**Challenges**
(1) Transcribe the stretch of the treasury passage from "3. Reducing Intercompany" through "agreed payment terms.", keeping every word and punctuation mark unchanged.
(2) For each statement, say yes or no to whether the treasury passage supports it, and quote the words of the passage that settle it. (a) In a netting system, each participant makes or receives a net payment each month. (b) Under dynamic discounting, buyers choose which invoices to offer for discount. (c) Reverse factoring lets suppliers get early payment through the supplier's own bank.

In order to set up a payments factory, treasury will need to work with representatives from other parts of the business, including accounting, accounts payable and supplier management, to map out how payment workflows will operate once the new structure is in place. Companies will also need to consider what type of software they will use to centralize their payment workflows.
3. Reducing Intercompany Payments with Multilateral Netting
Organizations can incur intercompany balances in relation to several different activities, including dividends, trade payables, cost shares and intercompany loans. These balances will need to be settled in accordance with agreed payment terms.
Some companies may see a high volume of intercompany payments, resulting in higher bank fees, FX payment costs and settlement risk. Processing intercompany payments is often a manual and time consuming task, which has tax and legal implications.
In order to address these challenges, companies which undertake large volumes of intercompany payments can use multilateral netting solutions to reduce the number of physical payments which need to be made. A netting system consolidates intercompany payments, with each participant making or receiving a net payment each month instead of settling each payment individually. This has the result of reducing bank fees while eliminating manual tasks and settlement risk.
Netting systems can provide a standardized workflow process which can be used consistently around the globe, alongside other functionalities such as on-demand statements and historic intercompany reporting. They can also improve internal and external audit compliance, as well as consolidating and hedging FX exposures.
4. Unlocking Free Cash Flow with Supply Chain Finance
Treasurers can also gain a competitive advantage by using supply chain finance structures to unlock or deploy free cash flow.
Broadly speaking, supply chain finance is a means by which buyers can help their suppliers finance their receivables. Such programs can bring a number of benefits for both buyers and suppliers. For one thing, suppliers can access finance at a lower cost, thereby strengthening the relationship between the buyer and supplier. Suppliers are also less exposed to liquidity risks which could lead to disruptions across the supply chain.
Different models are available, including dynamic discounting and reverse factoring programs:
- Dynamic discounting. Dynamic discounting programs allow early payment discounts to be managed in a more flexible way. Sliding scale discounts enable buyers to choose payment dates in accordance with cash availability, while sellers can choose which invoices to offer for discount.
- Reverse factoring. Buyers can enable their suppliers to access early payment for invoices via the buyer’s bank. Buyers can thereby improve liquidity for their suppliers – even if payment terms are extended.

**Element and text location data**

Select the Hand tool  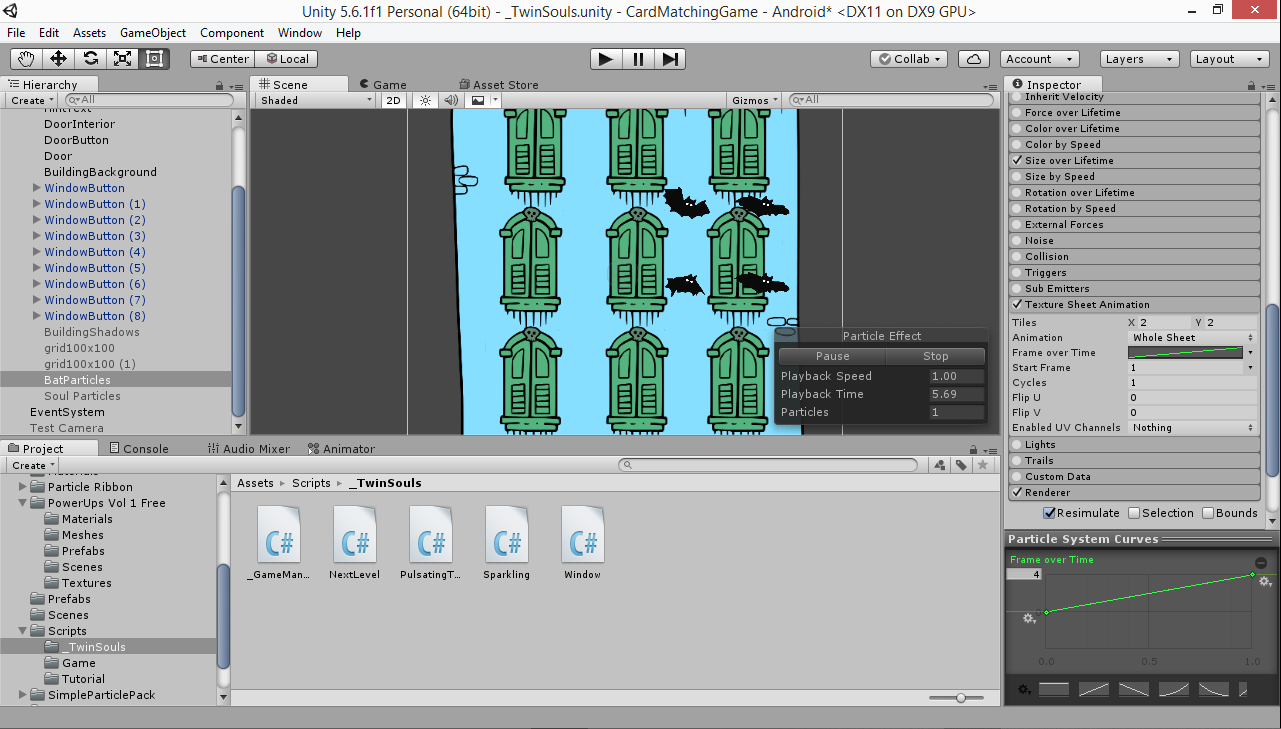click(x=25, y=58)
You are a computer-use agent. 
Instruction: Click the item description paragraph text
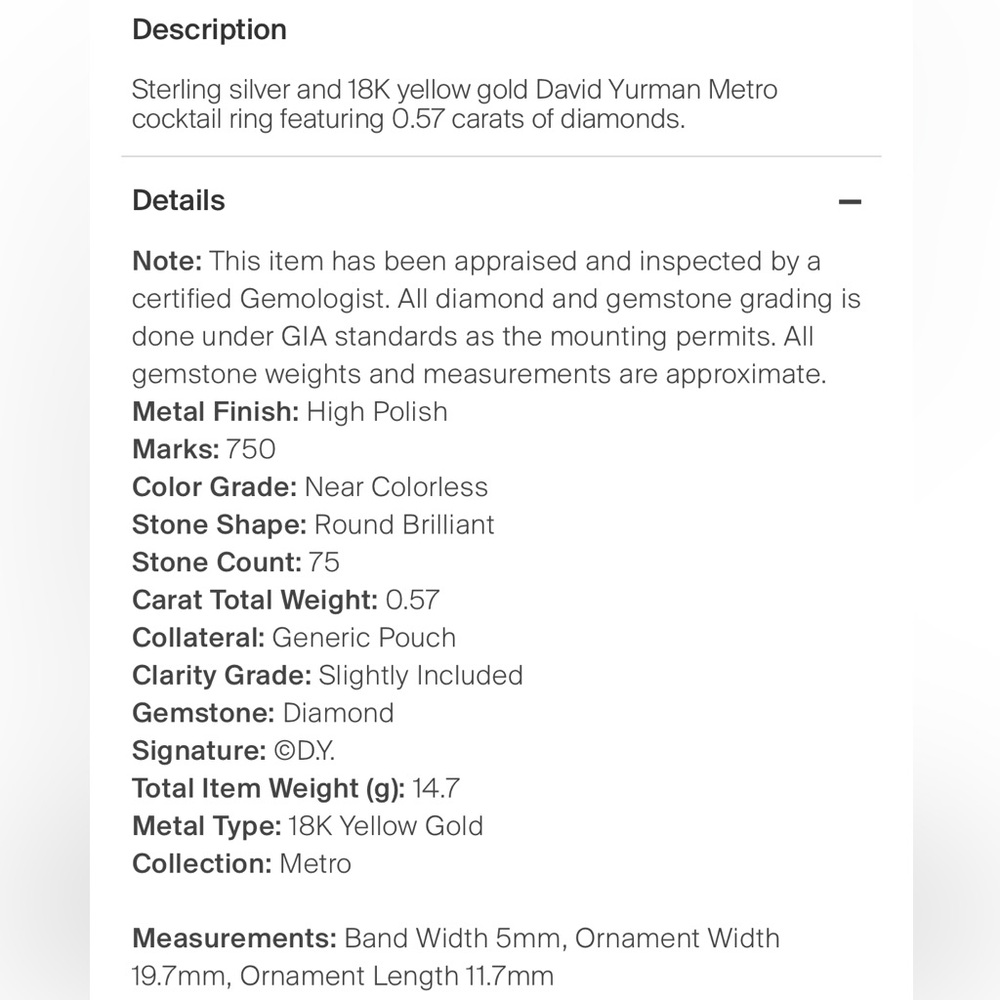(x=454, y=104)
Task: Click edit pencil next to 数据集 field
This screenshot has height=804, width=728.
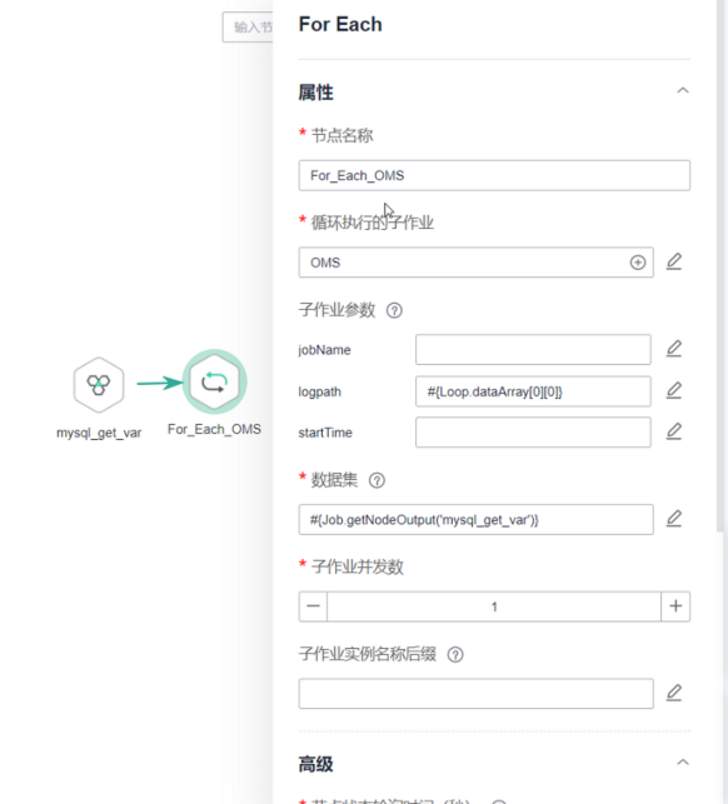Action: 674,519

**Task answers**
(1)
3. Reducing Intercompany Payments with Multilateral Netting
Organizations can incur intercompany balances in relation to several different activities, including dividends, trade payables, cost shares and intercompany loans. These balances will need to be settled in accordance with agreed payment terms.

(2)
(a) Yes: "with each participant making or receiving a net payment each month instead of settling each payment individually"
(b) No: "sellers can choose which invoices to offer for discount"
(c) No: "Buyers can enable their suppliers to access early payment for invoices via the buyer’s bank."